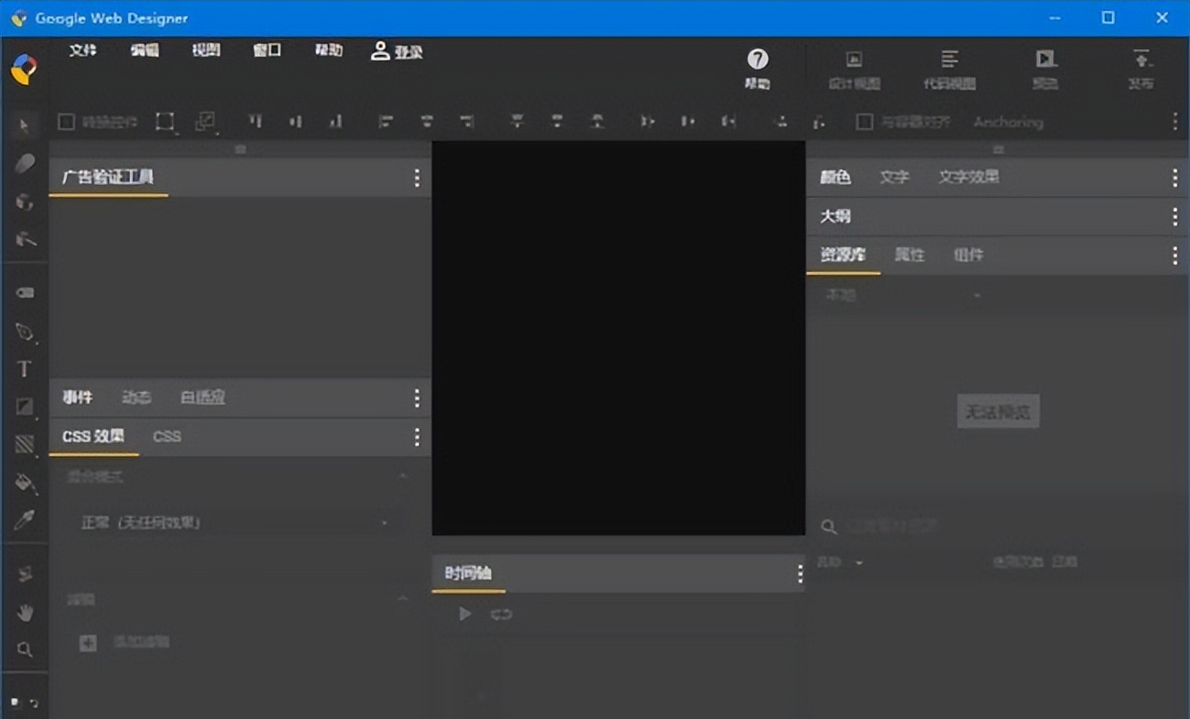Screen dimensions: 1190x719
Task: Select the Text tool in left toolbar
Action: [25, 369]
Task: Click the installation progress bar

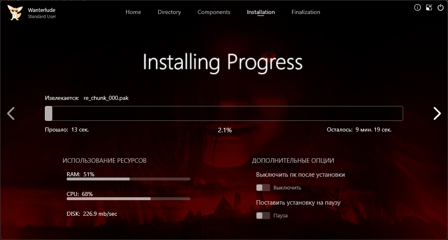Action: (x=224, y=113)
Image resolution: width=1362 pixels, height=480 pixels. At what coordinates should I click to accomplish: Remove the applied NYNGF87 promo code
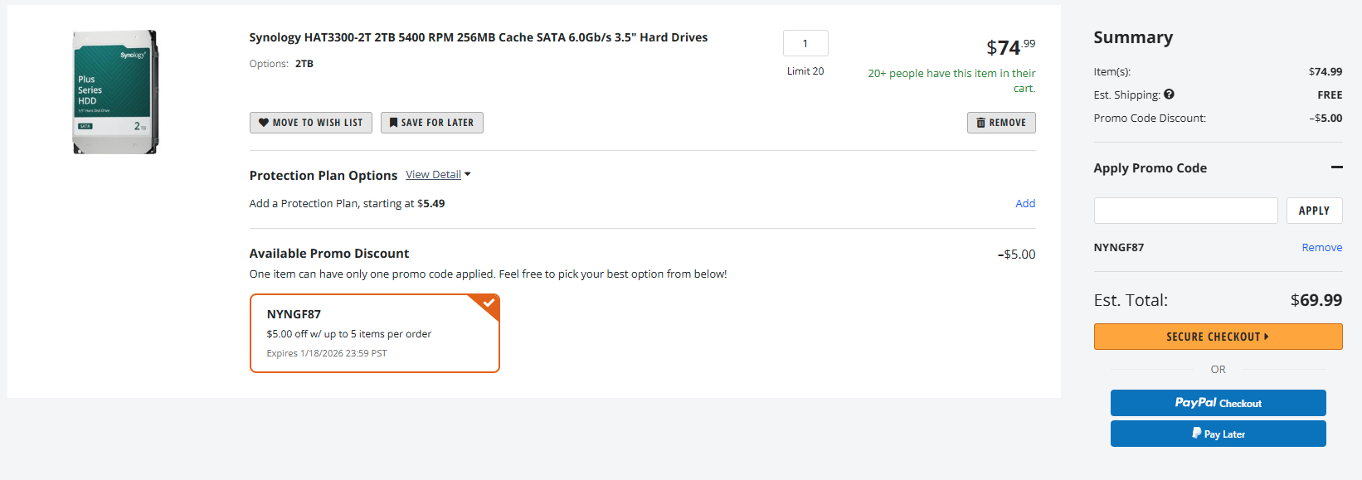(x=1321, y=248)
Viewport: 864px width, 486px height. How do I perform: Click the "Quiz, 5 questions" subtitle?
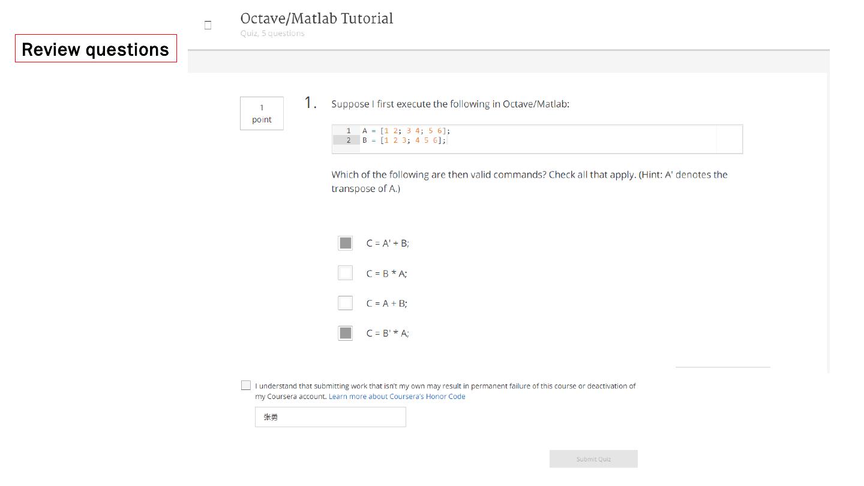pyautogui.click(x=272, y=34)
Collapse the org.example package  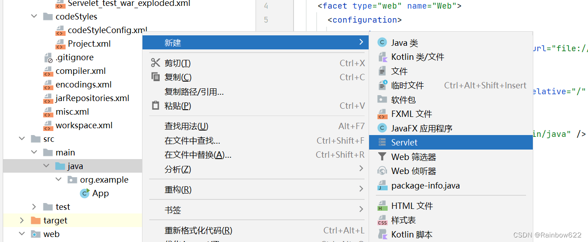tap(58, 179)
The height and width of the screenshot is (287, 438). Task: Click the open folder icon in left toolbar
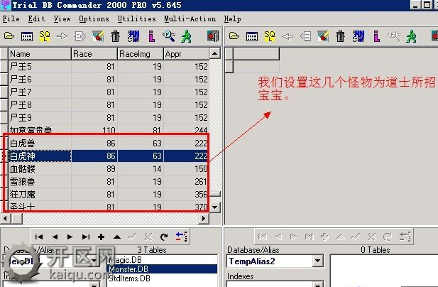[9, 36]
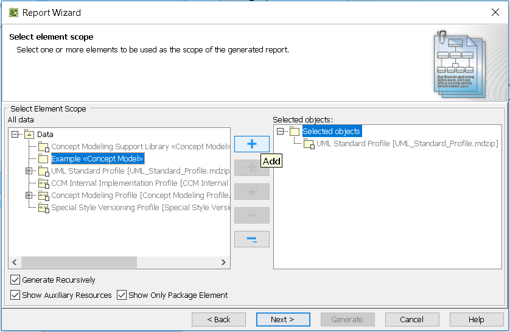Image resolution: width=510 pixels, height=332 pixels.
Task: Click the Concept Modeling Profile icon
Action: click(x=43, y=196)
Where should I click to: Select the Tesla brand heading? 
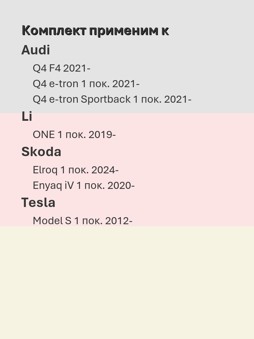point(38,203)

------

WHAT YOU WILL DO » Beginning with the line that bears "The height and", output each line through the last line of the listing exactly, and no others; skip the pictures.

WRITTEN ANSWER »
The height and width of the screenshot is (287, 438). Task: Click the open folder icon in left toolbar
[9, 36]
Image resolution: width=510 pixels, height=332 pixels.
Task: Click the Concept Modeling Profile icon
Action: click(x=43, y=196)
Where should I click to: Select the Tesla brand heading? 
point(38,203)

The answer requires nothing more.